I have never figured out how financial institutions functioned, but I know that they are supposed to make their money only from trading with the funds we deposit into their care. The rude awakening to me then on return there to the help desk was that not only would they profit from changing my debit cards, but from my monthly use of it.

So here it is: to change my card due to a sudden change in policy which I didn’t authorize or have any voice in formulating, I pay up to 600 naira. And then – the most annoying (fine print) clause in the new debit card application form – I get to pay 105 naira every month for keeping the said debit card.  Access charge, they called it. This part, I really still couldn’t understand. What it means of course is that when next I leave some money in the bank and I travel out of the country, it is possible that by the time I return – depending on how long I spend out of the country – there might not be anything left in the account. The bank would remove it every month to service my unused debit card. So there. This is not just an unfair business practice, and greed, it capitalism at some of its worst.

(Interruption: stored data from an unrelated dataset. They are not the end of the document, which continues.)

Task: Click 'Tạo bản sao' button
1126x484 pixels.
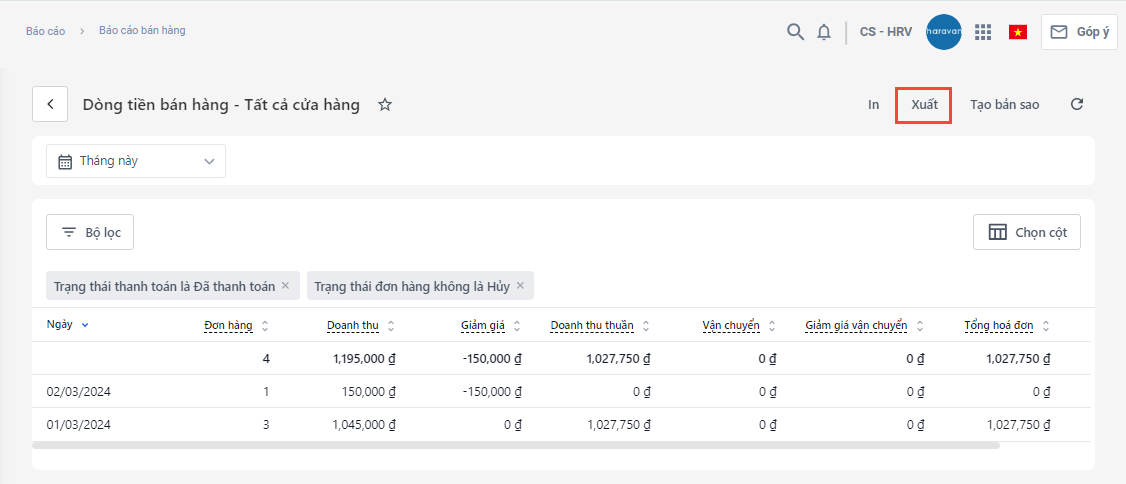Action: click(1004, 104)
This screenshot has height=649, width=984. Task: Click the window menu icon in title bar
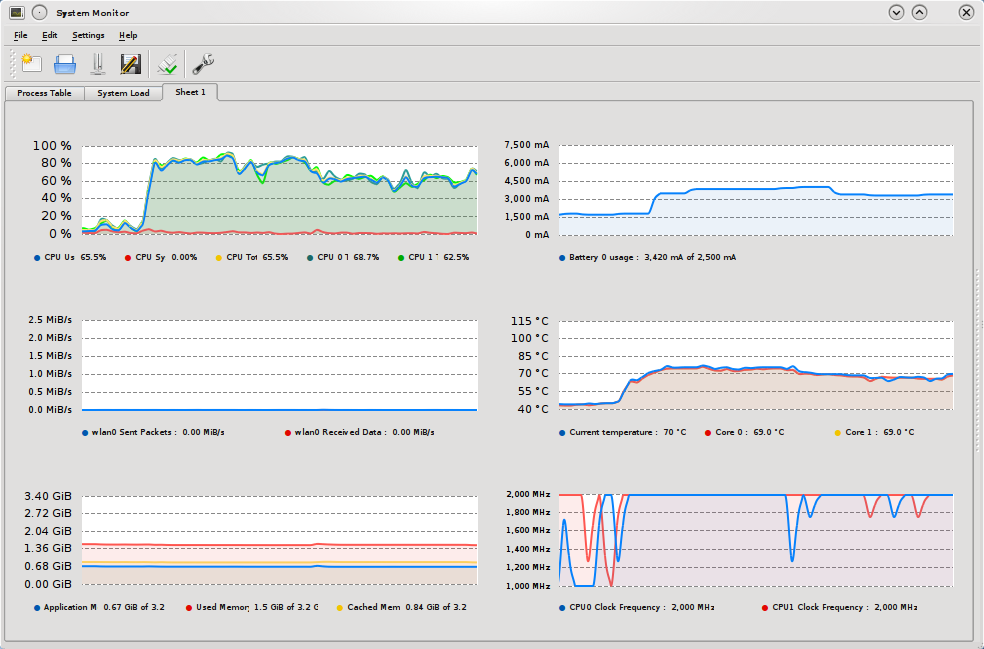(x=17, y=13)
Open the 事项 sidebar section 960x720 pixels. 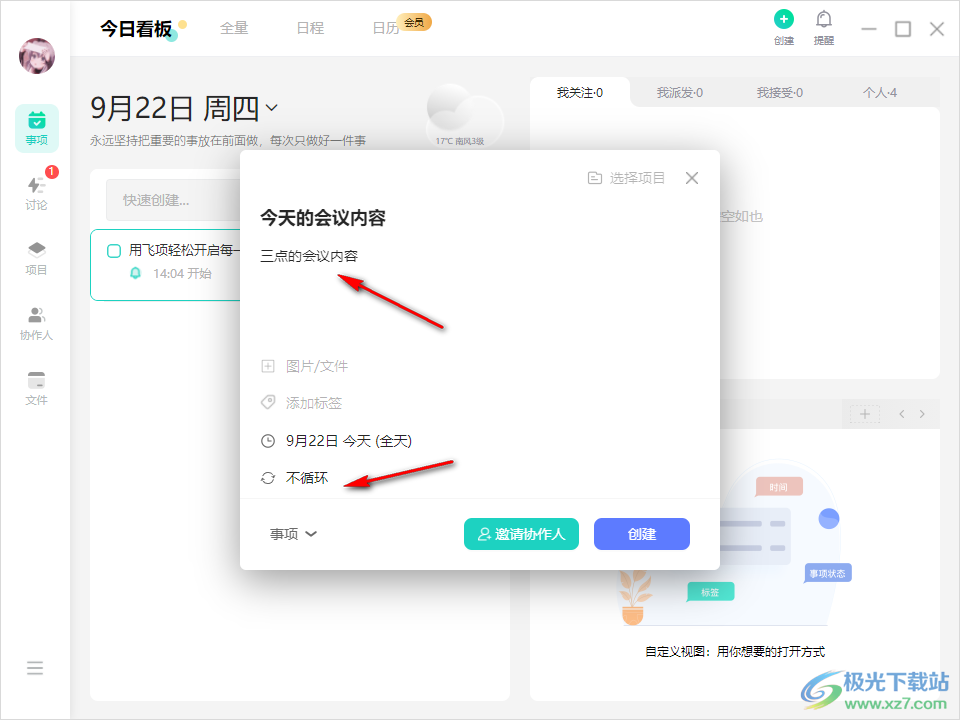click(x=36, y=128)
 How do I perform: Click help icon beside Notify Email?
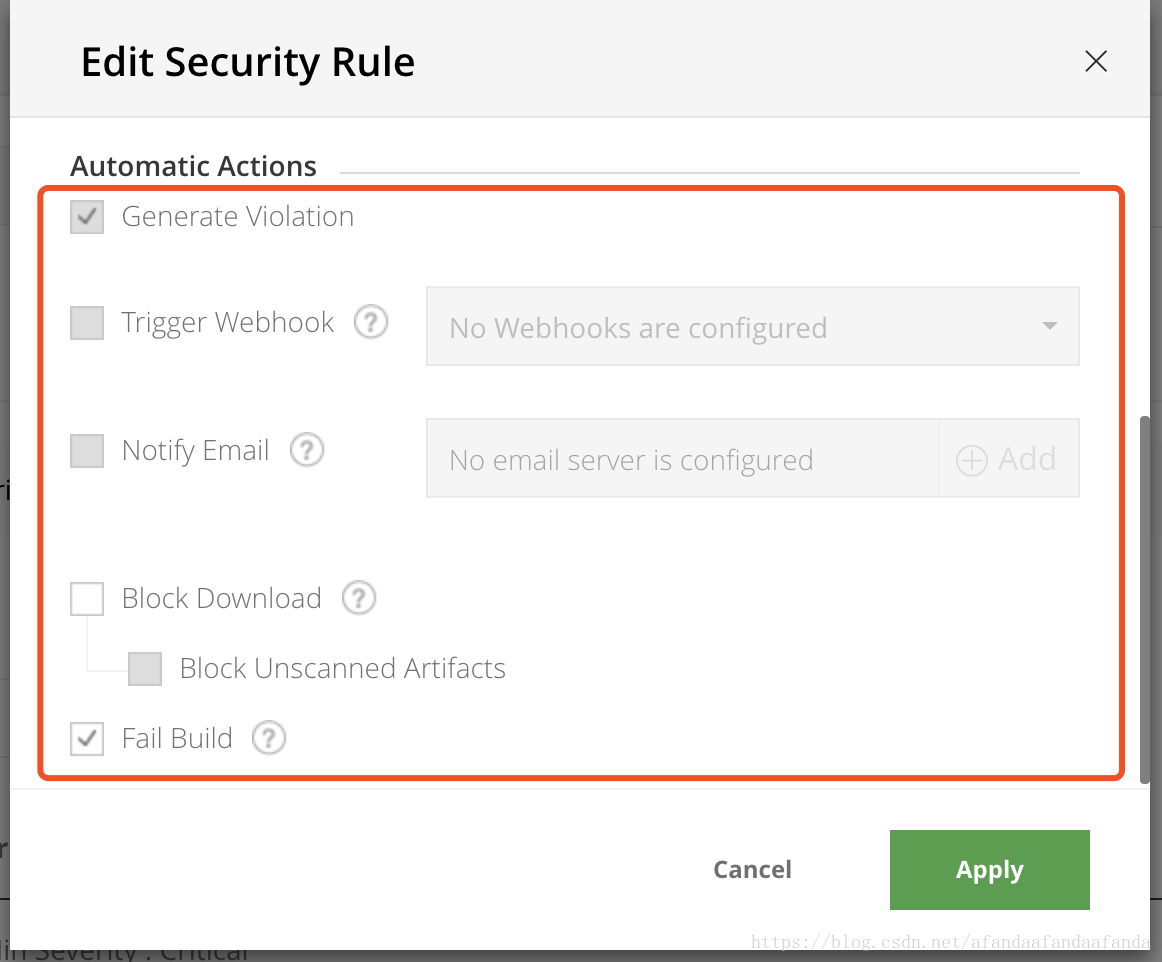(307, 450)
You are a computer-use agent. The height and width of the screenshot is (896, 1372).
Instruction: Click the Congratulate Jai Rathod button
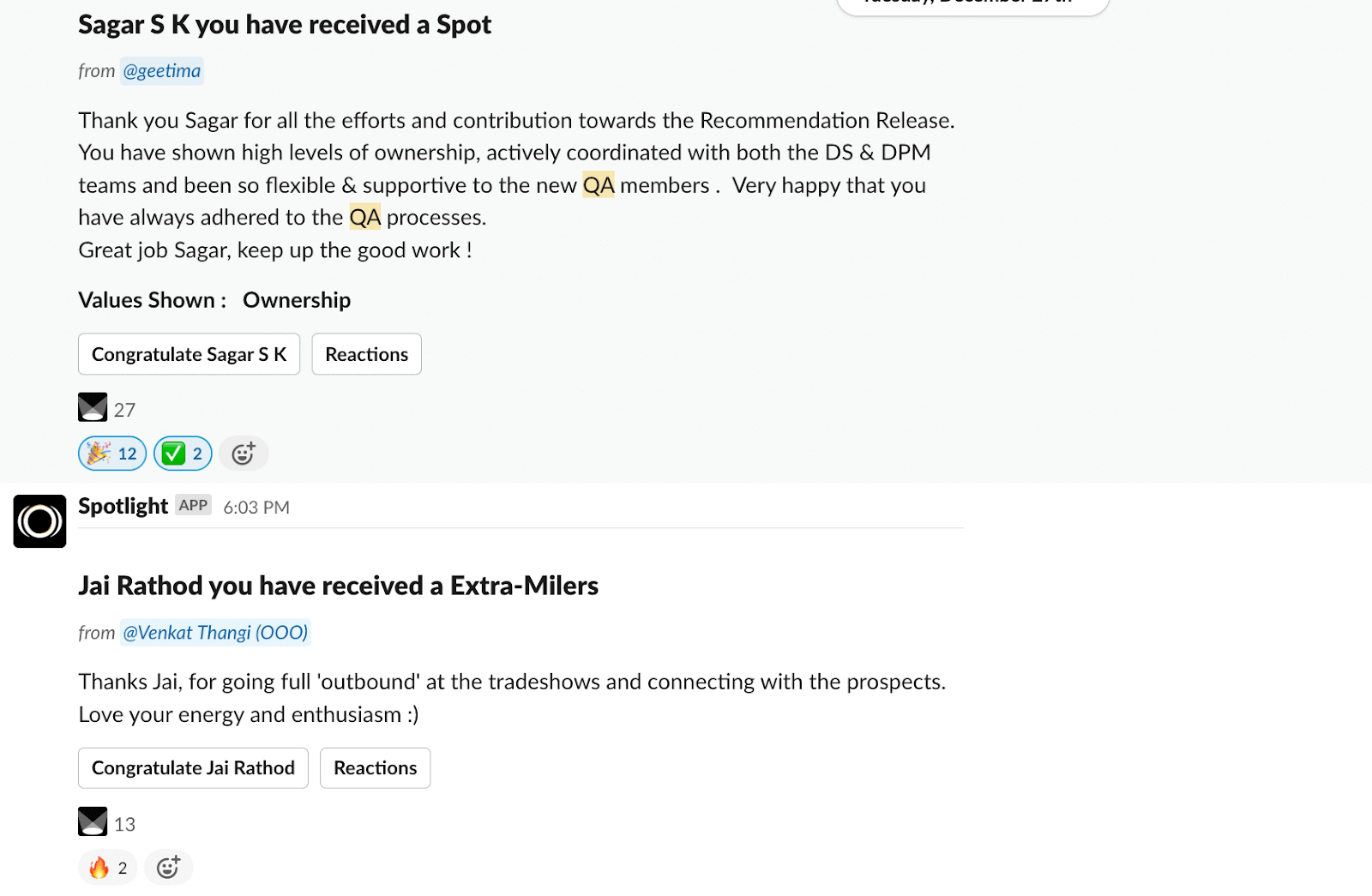pyautogui.click(x=193, y=767)

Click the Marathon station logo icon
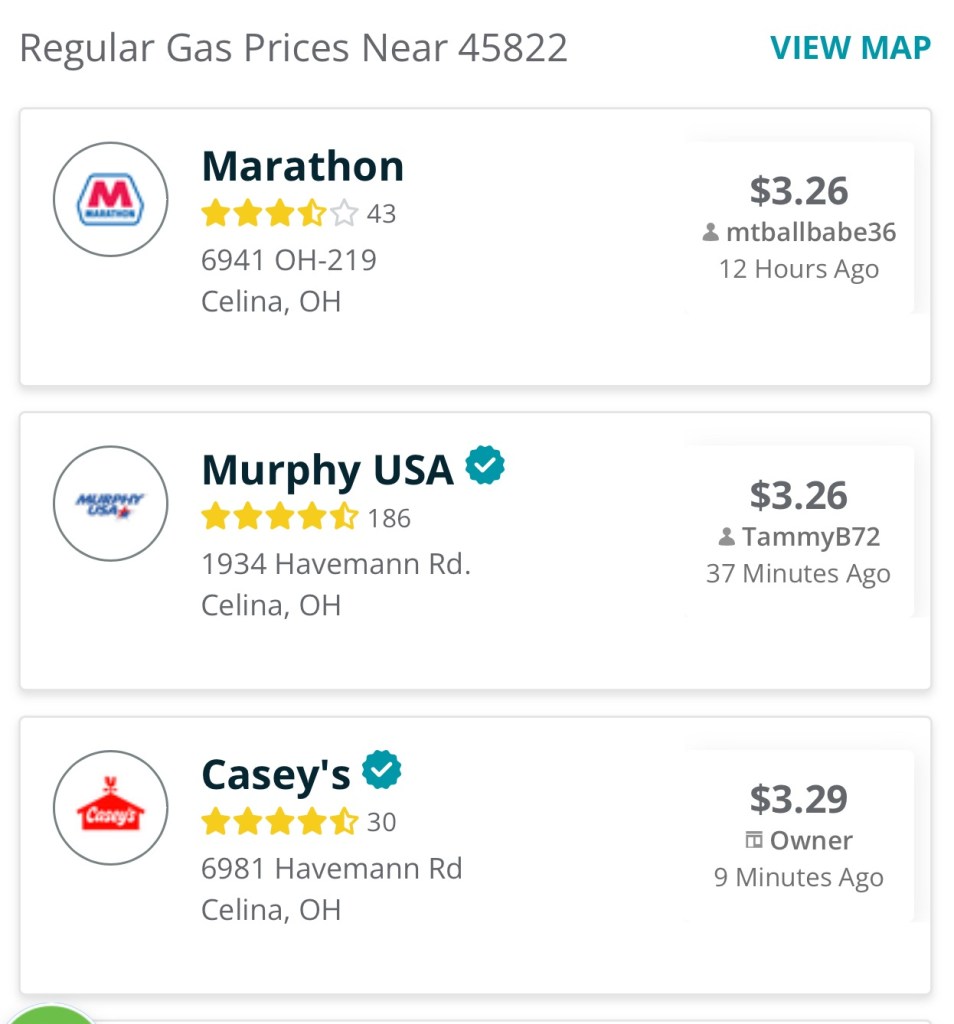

Needless to say, I went to a branch of the bank yesterday to ask them to close my account, and the staff at the desk responded that I have to go to the branch where I first registered the account before I could close it. But I registered the bank account while I was a Youth Corper in Jos five years ago! She gave me a straight face and a shrug. “That’s the company policy,” she said. “You have to go back to Jos to close it.” While she was saying this, the television flashed an update in the security situation in Jos.  Three Fulani nomad cattle herders had been killed again, and the city would become volatile again from now on.

So here I am, already decided as to what to do next: withdraw everything drawable from my account, and erase the bank from my memory. I’m just another lost customer that can be ignored, I guess, but I at least have a safe haven on the internet where I can vent my anger. Bye bye now UBA. 🙁  Now let’s see what GTB has to offer.